- RECORDS SHOWN:

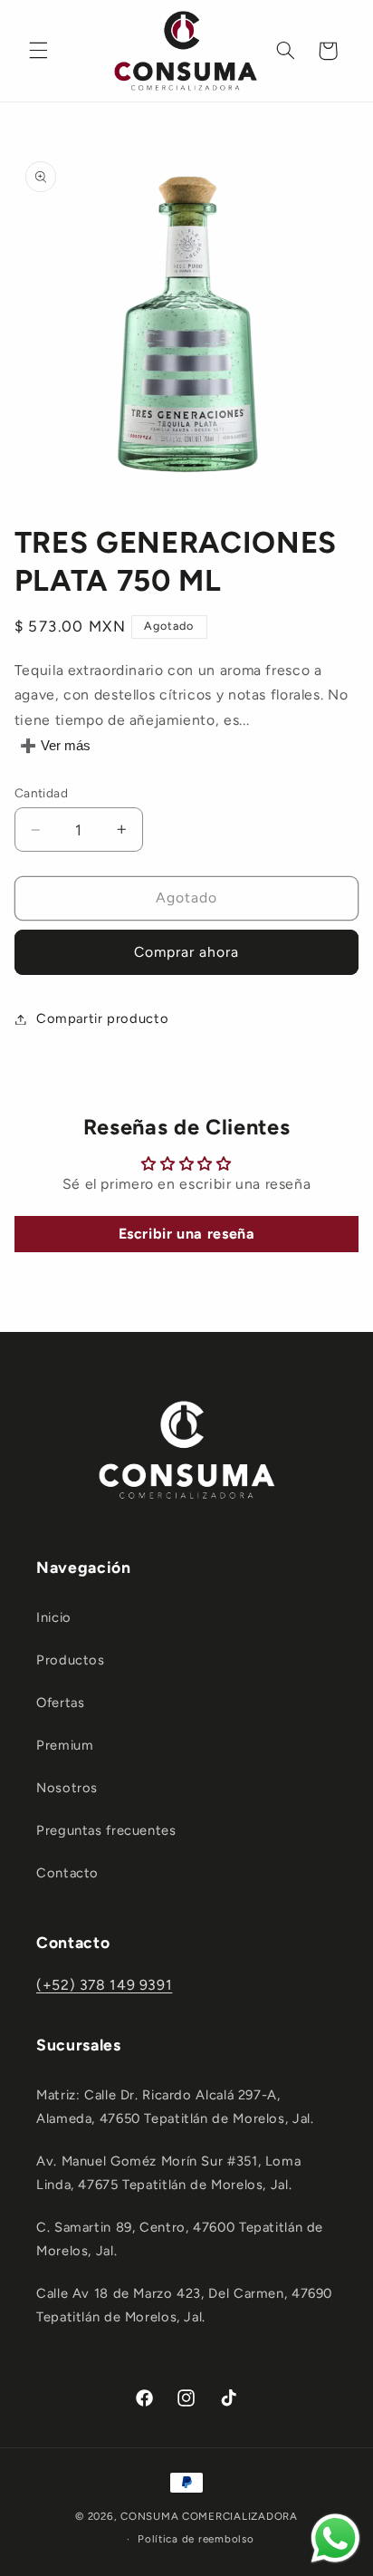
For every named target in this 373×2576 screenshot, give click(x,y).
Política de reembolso (195, 2539)
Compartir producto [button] (102, 1018)
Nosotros (67, 1788)
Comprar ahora (187, 951)
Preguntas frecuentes (106, 1830)
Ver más (66, 745)
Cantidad (41, 793)
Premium (64, 1745)
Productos (70, 1660)
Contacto (67, 1873)
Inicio (54, 1617)
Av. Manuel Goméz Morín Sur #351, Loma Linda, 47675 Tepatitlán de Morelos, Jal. (168, 2173)
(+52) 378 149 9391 (104, 1984)
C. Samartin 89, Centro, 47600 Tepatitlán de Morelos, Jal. (179, 2239)
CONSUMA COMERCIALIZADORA (209, 2516)
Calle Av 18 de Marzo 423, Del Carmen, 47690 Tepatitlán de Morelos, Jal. (184, 2305)
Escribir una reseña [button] (187, 1233)
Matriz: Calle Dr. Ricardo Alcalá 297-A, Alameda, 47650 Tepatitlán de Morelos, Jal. (174, 2107)
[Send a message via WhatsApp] (335, 2538)
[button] (38, 51)
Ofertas (60, 1702)
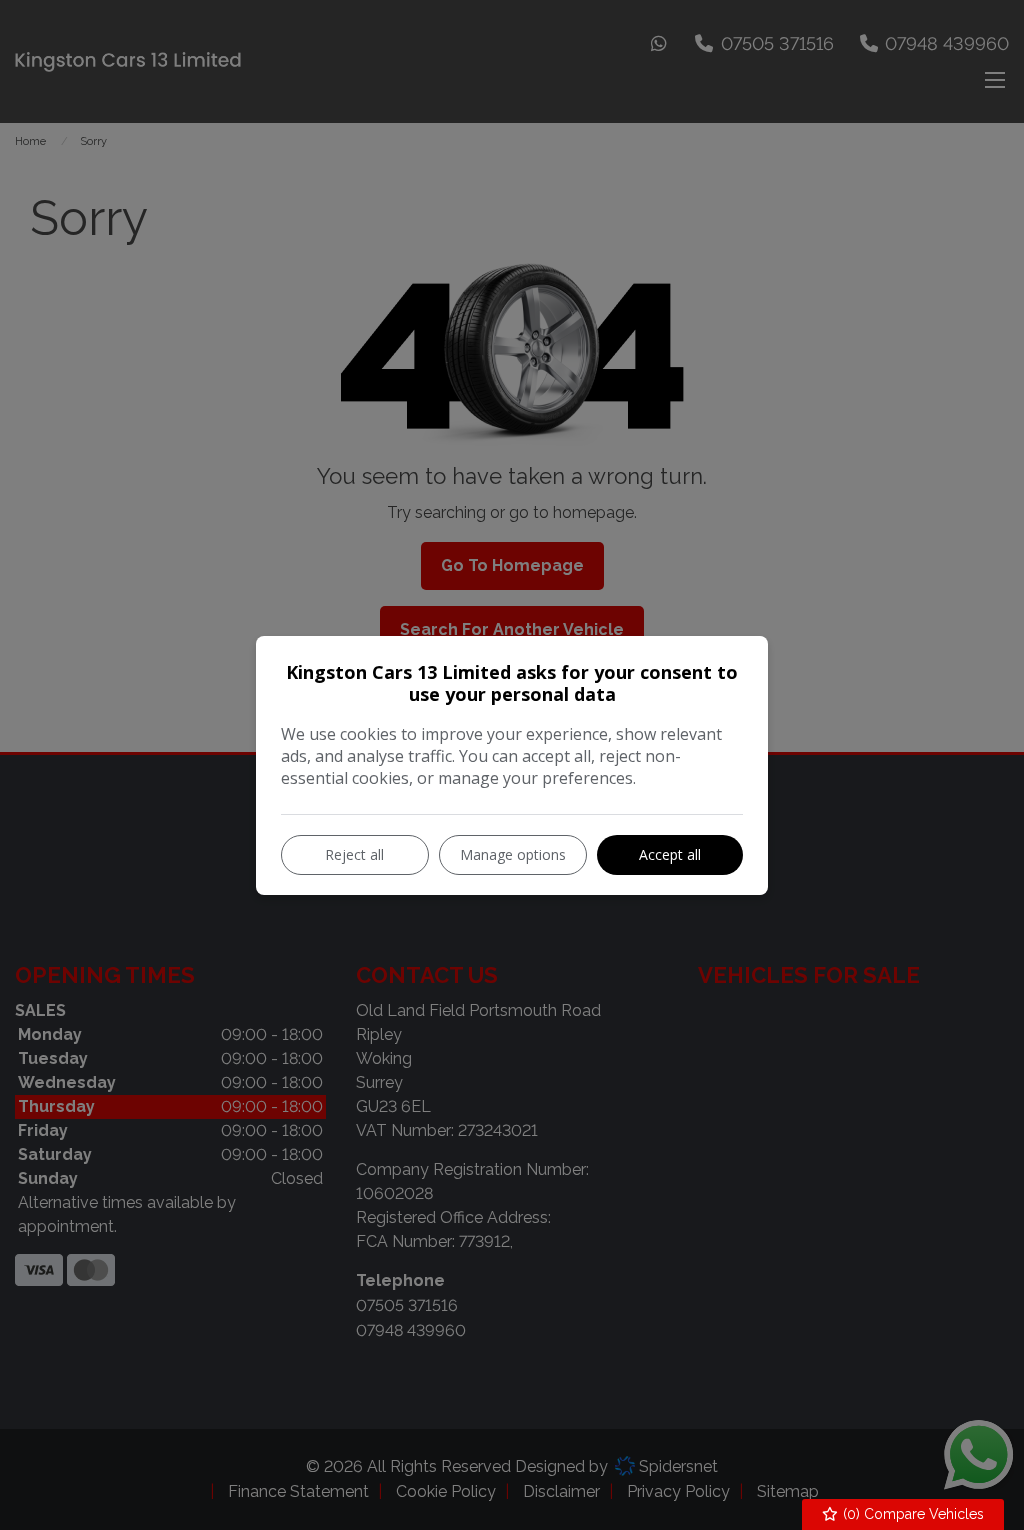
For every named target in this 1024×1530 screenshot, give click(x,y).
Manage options (513, 854)
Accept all (670, 854)
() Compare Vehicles (911, 1514)
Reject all (354, 854)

- YOUR INSTRUCTIONS: Give every line of the records above again, exactly, and omit the pictures.

- RESPONSE BELOW:
For every named target in this 373×2576 screenshot, give click(x,y).
Política de reembolso (195, 2539)
Compartir producto [button] (102, 1018)
Nosotros (67, 1788)
Comprar ahora (187, 951)
Preguntas frecuentes (106, 1830)
Ver más (66, 745)
Cantidad (41, 793)
Premium (64, 1745)
Productos (70, 1660)
Contacto (67, 1873)
Inicio (54, 1617)
Av. Manuel Goméz Morín Sur #351, Loma Linda, 47675 Tepatitlán de Morelos, Jal. (168, 2173)
(+52) 378 149 9391 (104, 1984)
C. Samartin 89, Centro, 47600 Tepatitlán de Morelos, Jal. (179, 2239)
CONSUMA COMERCIALIZADORA (209, 2516)
Calle Av 18 de Marzo 423, Del Carmen, 47690 Tepatitlán de Morelos, Jal. (184, 2305)
Escribir una reseña [button] (187, 1233)
Matriz: Calle Dr. Ricardo Alcalá 297-A, Alameda, 47650 Tepatitlán de Morelos, Jal. (174, 2107)
[Send a message via WhatsApp] (335, 2538)
[button] (38, 51)
Ofertas (60, 1702)
For every named target in this 1024×1530 screenshot, give click(x,y).
Manage options (513, 854)
Accept all (670, 854)
() Compare Vehicles (911, 1514)
Reject all (354, 854)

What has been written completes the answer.